Assignment>
A verbatim transcription of every record below is required.

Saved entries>
_ _ _ _ _ _ _

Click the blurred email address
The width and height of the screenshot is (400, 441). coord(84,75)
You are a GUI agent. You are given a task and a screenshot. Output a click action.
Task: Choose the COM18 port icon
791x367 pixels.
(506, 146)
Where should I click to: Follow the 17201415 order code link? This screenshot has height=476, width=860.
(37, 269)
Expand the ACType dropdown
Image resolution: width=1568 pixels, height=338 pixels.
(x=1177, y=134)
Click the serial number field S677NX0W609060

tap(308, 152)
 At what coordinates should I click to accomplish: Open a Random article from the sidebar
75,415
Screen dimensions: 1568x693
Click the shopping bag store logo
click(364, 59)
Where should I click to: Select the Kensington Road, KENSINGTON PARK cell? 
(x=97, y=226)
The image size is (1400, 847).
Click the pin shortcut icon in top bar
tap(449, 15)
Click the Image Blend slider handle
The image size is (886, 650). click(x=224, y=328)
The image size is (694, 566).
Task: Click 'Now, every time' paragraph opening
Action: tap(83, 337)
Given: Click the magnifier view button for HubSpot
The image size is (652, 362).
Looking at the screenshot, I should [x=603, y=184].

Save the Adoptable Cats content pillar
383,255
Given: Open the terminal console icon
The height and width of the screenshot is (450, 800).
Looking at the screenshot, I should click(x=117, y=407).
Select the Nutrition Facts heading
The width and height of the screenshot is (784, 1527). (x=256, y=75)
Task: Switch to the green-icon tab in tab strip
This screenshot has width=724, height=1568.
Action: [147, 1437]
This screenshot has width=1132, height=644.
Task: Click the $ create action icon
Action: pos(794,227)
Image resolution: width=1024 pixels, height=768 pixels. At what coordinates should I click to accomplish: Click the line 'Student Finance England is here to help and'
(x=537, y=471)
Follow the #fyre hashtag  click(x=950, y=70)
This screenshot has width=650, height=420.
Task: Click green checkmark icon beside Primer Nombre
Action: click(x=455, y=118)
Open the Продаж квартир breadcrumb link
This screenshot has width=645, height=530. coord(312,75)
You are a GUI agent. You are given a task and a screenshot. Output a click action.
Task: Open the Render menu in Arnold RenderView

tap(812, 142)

_ _ _ _ _ _ _

The completed task>
Click the blurred email address
The width and height of the screenshot is (400, 441). coord(84,75)
You are a GUI agent. You are given a task and a screenshot. Output a click action.
Task: Choose the COM18 port icon
791x367 pixels.
(506, 146)
Where should I click to: Follow the 17201415 order code link? This screenshot has height=476, width=860.
(37, 269)
Expand the ACType dropdown
Image resolution: width=1568 pixels, height=338 pixels.
(x=1177, y=134)
Click the serial number field S677NX0W609060

tap(308, 152)
 At what coordinates should I click to accomplish: Open a Random article from the sidebar
75,415
Screen dimensions: 1568x693
Click the shopping bag store logo
click(364, 59)
Where should I click to: Select the Kensington Road, KENSINGTON PARK cell? 
(x=97, y=226)
The image size is (1400, 847).
Click the pin shortcut icon in top bar
tap(449, 15)
Click the Image Blend slider handle
The image size is (886, 650). click(x=224, y=328)
The image size is (694, 566).
Task: Click 'Now, every time' paragraph opening
Action: tap(83, 337)
Given: Click the magnifier view button for HubSpot
The image size is (652, 362).
Looking at the screenshot, I should [x=603, y=184].

Save the Adoptable Cats content pillar
383,255
Given: Open the terminal console icon
The height and width of the screenshot is (450, 800).
Looking at the screenshot, I should click(x=117, y=407).
Select the Nutrition Facts heading
The width and height of the screenshot is (784, 1527). (x=256, y=75)
Task: Switch to the green-icon tab in tab strip
This screenshot has width=724, height=1568.
Action: [147, 1437]
This screenshot has width=1132, height=644.
Task: Click the $ create action icon
Action: pos(794,227)
Image resolution: width=1024 pixels, height=768 pixels. At what coordinates should I click to accomplish: Click the line 'Student Finance England is here to help and'
(x=537, y=471)
Follow the #fyre hashtag  click(x=950, y=70)
This screenshot has width=650, height=420.
Task: Click green checkmark icon beside Primer Nombre
Action: click(x=455, y=118)
Open the Продаж квартир breadcrumb link
This screenshot has width=645, height=530. coord(312,75)
You are a GUI agent. You are given a task and a screenshot. Output a click action.
Task: Open the Render menu in Arnold RenderView

tap(812, 142)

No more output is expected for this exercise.